··· Data shown ···

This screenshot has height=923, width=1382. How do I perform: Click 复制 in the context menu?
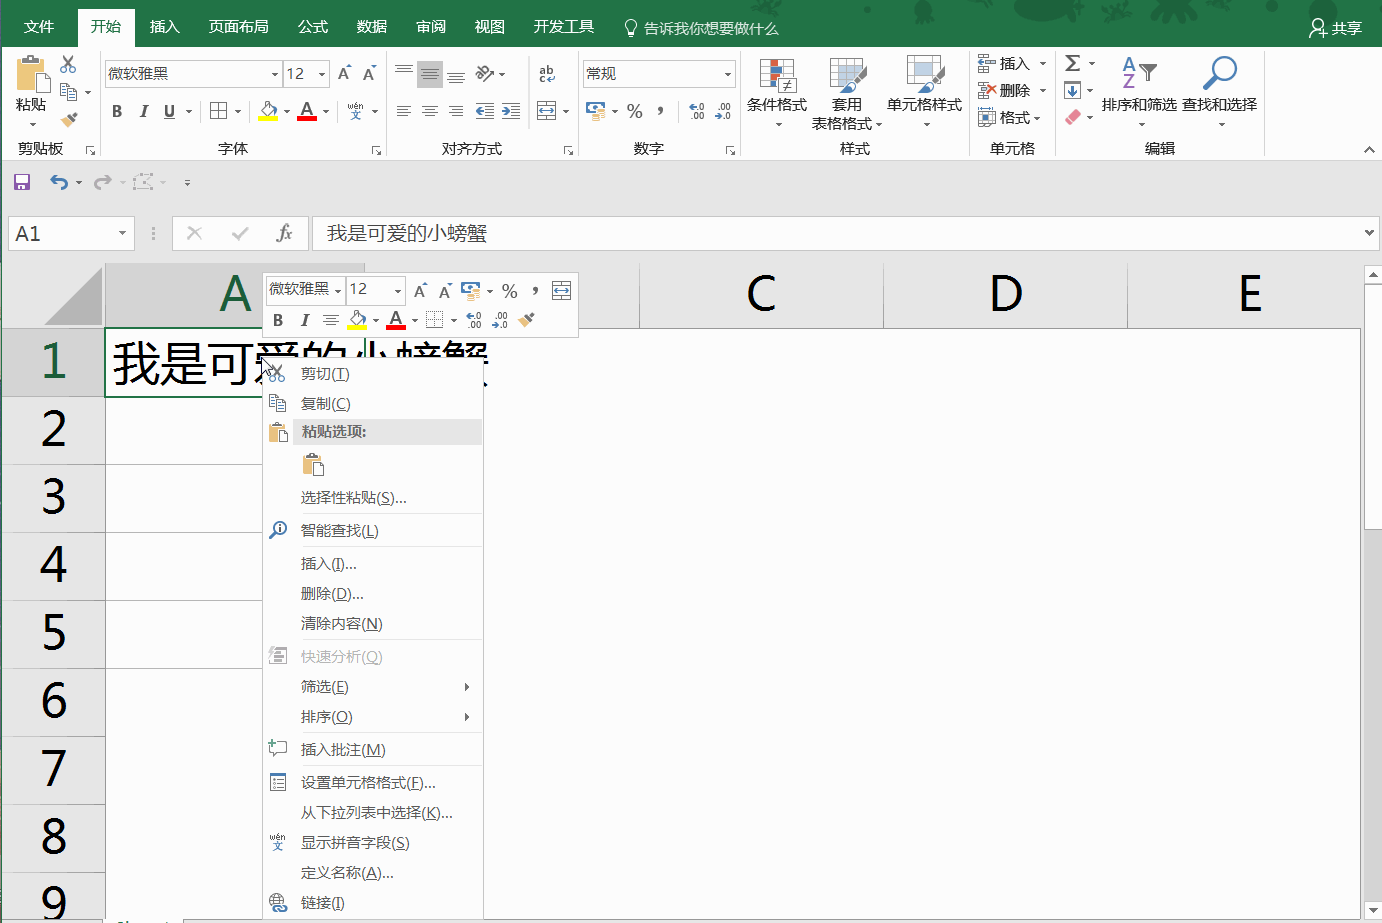pyautogui.click(x=326, y=404)
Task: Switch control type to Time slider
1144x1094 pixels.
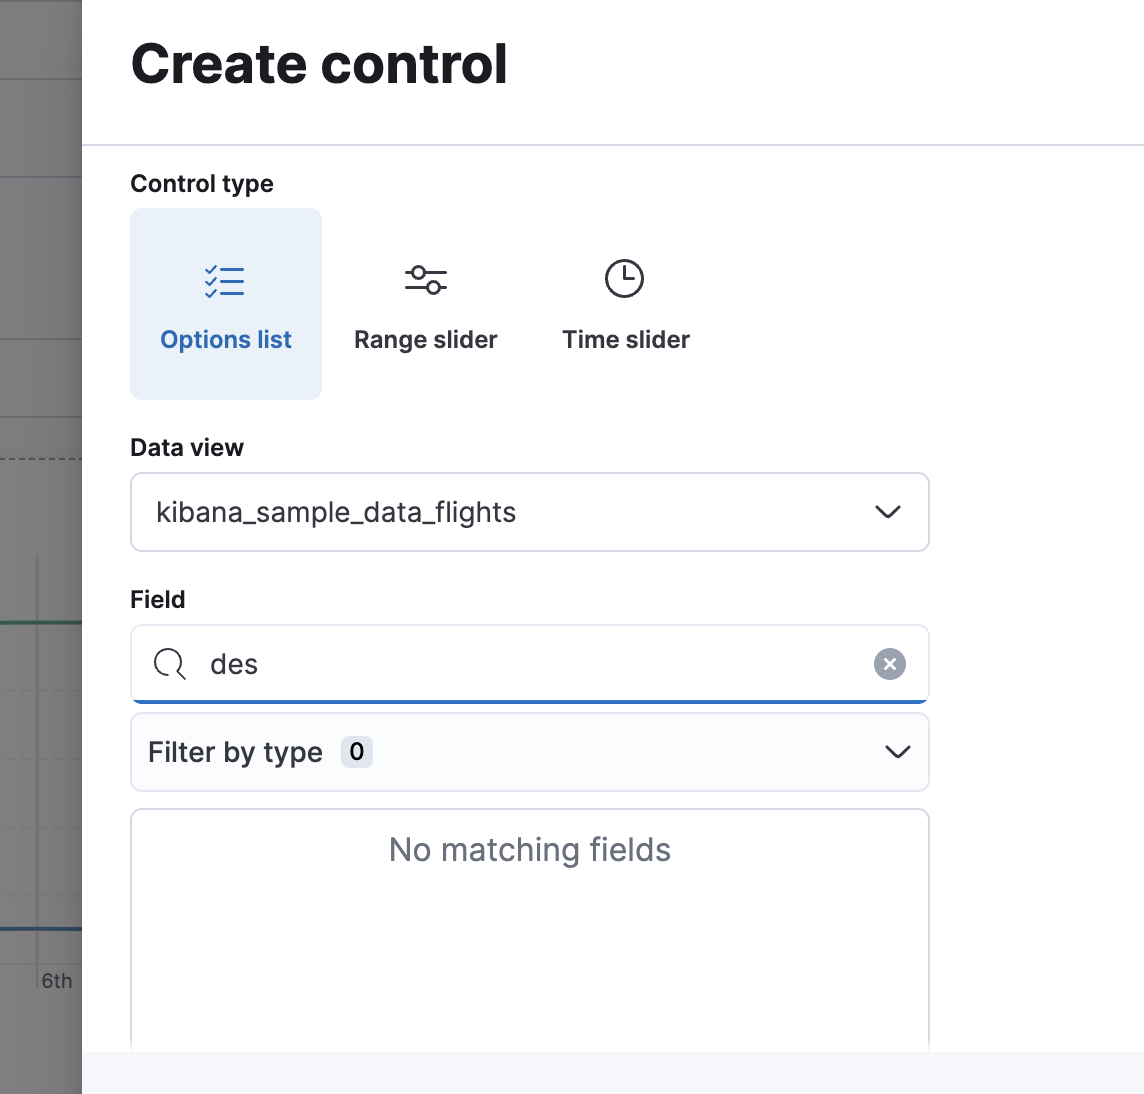Action: pos(624,305)
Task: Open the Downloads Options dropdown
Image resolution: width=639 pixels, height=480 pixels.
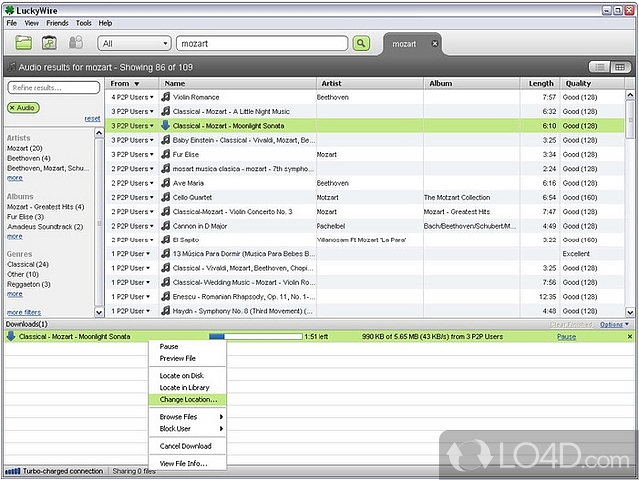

···

Single out each line of the records above with the string "Task" in it, and copy it.

#### [Exercise solution]
Task: Switch control type to Time slider
Task: Open the Downloads Options dropdown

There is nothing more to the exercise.